The basic rules of supply and demand are, if something is in short supply, the price goes up. If the market has a glut, the price goes down. Easy idea, right? Well, from the early 1990s through about 2010, there was a relative shortage of pharmacists. Pharmacy chains were forced to do three unspeakable things.

  • Treat their pharmacists with a modicum of respect.
  • Give them regular raises to retain them as employees.
  • Pay sign-on bonus’s to steal them from competitors.

You can imagine the amount of corporate resentment that built up over these years.

Nature abhors a vacuum. As a response to the shortage, universities all across the country began opening schools of pharmacy. I suspect major pharmacy chains, like Walgreens and CVS, donated significant funds to get these schools opened as a matter of self-interest. Students flooded these new schools, lured in by pharmacy’s reputation for high wages and job security. By the early 2010s pharmacy reached equilibrium, and since then there has been a growing glut of pharmacists to the tune of tens of thousands.

By 2015 a second convergence occurred. Chain pharmacy over-expanded in the 1990s. Organic growth, building shops from the ground up, is expensive. Add in the rising cost of hiring and retaining pharmacists, and it was a formula for financial trouble. Financial trouble is the root of mergers, acquisitions, and store closures. Out of school, I worked for Fred Meyer, a company involved in five mergers and acquisitions since 1980, ultimately becoming part of Kroger in 1998. I did not like Fred Meyer, so I signed on with an up-and-coming chain called Drug Emporium, who was then swallowed up by Longs Drugs, who was then swallowed up by CVS, who closed my store. I signed on with Walgreens, a company that gave up on organic growth a decade ago. Their expansion over the last ten years has been through mergers and acquisitions while closing underperforming locations.

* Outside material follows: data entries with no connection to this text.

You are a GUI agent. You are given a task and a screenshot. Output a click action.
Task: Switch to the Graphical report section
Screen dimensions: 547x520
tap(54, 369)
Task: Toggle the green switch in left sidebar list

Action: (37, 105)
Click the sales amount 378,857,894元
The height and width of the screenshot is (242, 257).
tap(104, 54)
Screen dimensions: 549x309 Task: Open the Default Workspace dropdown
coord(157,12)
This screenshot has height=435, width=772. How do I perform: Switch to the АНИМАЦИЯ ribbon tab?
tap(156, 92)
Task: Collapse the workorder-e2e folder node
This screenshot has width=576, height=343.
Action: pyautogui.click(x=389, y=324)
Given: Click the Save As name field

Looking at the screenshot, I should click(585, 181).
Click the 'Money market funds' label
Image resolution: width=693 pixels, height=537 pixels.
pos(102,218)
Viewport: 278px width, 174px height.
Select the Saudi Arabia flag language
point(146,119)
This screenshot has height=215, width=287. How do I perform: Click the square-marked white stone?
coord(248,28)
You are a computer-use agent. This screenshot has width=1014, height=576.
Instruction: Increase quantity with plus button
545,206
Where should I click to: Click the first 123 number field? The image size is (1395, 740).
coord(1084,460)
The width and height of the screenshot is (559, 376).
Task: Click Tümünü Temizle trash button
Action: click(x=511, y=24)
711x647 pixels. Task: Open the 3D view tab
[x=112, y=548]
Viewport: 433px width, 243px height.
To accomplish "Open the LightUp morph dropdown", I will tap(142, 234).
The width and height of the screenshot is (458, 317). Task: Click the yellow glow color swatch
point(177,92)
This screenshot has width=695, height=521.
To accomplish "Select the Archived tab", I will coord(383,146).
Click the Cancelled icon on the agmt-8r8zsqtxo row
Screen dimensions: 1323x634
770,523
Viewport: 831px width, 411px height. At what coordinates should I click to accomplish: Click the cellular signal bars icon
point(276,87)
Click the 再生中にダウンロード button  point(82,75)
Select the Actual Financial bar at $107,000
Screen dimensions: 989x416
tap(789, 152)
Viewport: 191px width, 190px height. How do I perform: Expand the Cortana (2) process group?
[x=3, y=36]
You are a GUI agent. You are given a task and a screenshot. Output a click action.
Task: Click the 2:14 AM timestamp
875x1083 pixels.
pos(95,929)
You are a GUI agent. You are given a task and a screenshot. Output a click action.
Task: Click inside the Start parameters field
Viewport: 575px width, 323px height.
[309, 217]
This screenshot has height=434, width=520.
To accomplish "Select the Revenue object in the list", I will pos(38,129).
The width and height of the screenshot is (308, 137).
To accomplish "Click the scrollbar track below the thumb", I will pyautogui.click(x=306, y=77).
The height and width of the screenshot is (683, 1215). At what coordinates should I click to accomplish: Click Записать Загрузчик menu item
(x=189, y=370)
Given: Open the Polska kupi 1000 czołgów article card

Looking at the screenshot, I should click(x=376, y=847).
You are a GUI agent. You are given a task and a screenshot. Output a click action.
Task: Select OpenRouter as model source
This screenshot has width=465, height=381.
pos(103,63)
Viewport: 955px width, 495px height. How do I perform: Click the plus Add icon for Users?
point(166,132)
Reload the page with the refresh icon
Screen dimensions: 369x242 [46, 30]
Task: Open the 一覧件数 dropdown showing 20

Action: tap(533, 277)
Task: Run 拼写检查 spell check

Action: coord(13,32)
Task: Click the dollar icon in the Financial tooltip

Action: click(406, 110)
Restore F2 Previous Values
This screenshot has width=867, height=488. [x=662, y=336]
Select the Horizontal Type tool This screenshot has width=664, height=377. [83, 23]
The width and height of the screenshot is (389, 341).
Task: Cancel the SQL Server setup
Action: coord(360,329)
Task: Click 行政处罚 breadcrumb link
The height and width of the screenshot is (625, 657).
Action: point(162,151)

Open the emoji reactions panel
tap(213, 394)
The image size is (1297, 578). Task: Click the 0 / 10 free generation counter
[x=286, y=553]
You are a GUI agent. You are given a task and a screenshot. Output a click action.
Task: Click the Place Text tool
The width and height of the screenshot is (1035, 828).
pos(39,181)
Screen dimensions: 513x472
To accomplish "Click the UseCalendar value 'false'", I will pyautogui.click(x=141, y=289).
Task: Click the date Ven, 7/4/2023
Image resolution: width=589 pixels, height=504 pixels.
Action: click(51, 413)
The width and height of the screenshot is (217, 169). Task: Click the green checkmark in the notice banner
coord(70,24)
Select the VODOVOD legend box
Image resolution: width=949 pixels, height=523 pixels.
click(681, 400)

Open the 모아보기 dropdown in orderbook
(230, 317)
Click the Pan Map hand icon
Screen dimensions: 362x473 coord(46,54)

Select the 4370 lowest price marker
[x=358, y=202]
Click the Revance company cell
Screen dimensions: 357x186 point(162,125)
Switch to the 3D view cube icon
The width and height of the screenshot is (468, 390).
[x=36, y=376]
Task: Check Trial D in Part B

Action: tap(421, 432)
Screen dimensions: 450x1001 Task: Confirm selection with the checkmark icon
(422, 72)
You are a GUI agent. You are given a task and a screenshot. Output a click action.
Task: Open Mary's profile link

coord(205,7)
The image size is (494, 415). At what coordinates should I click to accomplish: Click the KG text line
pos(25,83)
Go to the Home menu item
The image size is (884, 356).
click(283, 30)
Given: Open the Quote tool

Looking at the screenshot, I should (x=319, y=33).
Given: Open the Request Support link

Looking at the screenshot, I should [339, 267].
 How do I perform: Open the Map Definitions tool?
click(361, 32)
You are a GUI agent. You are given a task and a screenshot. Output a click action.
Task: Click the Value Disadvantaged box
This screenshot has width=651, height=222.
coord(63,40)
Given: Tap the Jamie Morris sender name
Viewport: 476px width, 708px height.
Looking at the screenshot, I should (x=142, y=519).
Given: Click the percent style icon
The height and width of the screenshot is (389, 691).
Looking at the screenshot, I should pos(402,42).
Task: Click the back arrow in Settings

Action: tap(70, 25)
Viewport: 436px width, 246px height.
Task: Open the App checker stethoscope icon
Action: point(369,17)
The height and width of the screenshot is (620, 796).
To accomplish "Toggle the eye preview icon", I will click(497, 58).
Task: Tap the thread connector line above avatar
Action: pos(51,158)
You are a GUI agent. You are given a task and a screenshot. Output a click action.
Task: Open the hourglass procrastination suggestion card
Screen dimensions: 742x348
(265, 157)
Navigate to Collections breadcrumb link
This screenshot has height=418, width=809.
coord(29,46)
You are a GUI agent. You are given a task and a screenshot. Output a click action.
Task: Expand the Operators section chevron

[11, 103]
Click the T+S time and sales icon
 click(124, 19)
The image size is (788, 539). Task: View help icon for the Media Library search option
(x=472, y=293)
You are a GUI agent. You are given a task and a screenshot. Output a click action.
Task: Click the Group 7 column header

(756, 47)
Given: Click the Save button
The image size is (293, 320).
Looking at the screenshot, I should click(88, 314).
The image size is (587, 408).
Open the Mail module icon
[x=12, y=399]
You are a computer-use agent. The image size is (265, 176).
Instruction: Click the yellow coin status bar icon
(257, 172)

The overall net result has been a contraction in community pharmacy by about two thousand shops nationwide over the past five years. Add to that the growing glut of new graduates, and job scarcity with lower wages are the results. All those students who took on enormous debt, hundreds of thousands of dollars for some, on the promise of good, stable, high wage jobs, are now scrambling to find any sort of work at all. They scour the nation for job openings and end relocating to Podunk, USA for a mercilessly high stress job at 70 cents on the dollar. For twenty-five years pharmacist wages beat the pants off of inflation. $20/hour in 1990, a typical pharmacist wage, adjusted for inflation, is $40/hour today. Pharmacy wages peaked in the $60/hour range in 2014. The industry, nationwide, plans on rolling all that back. By 2025 wages will likely drop to $35 to $40 per hour simply because of supply and demand. New grads need to readjust their expectations.

There are some healthcare careers worthy of passionate practitioners. Pharmacy is not one of them. Sure, there are a few clinical jobs where the pharmacist plays a key role in patient care, but the vast majority of jobs are retail jobs that combine elements of urgent care and fast food operations. Today’s pharmacists are the equivalent of the finest chefs from Europe stooping to manage a Denny’s to make ends meet. If you are thinking of applying to pharmacy school, don’t do it. Your student debt will effectively make you an indentured servant and you will be miserable.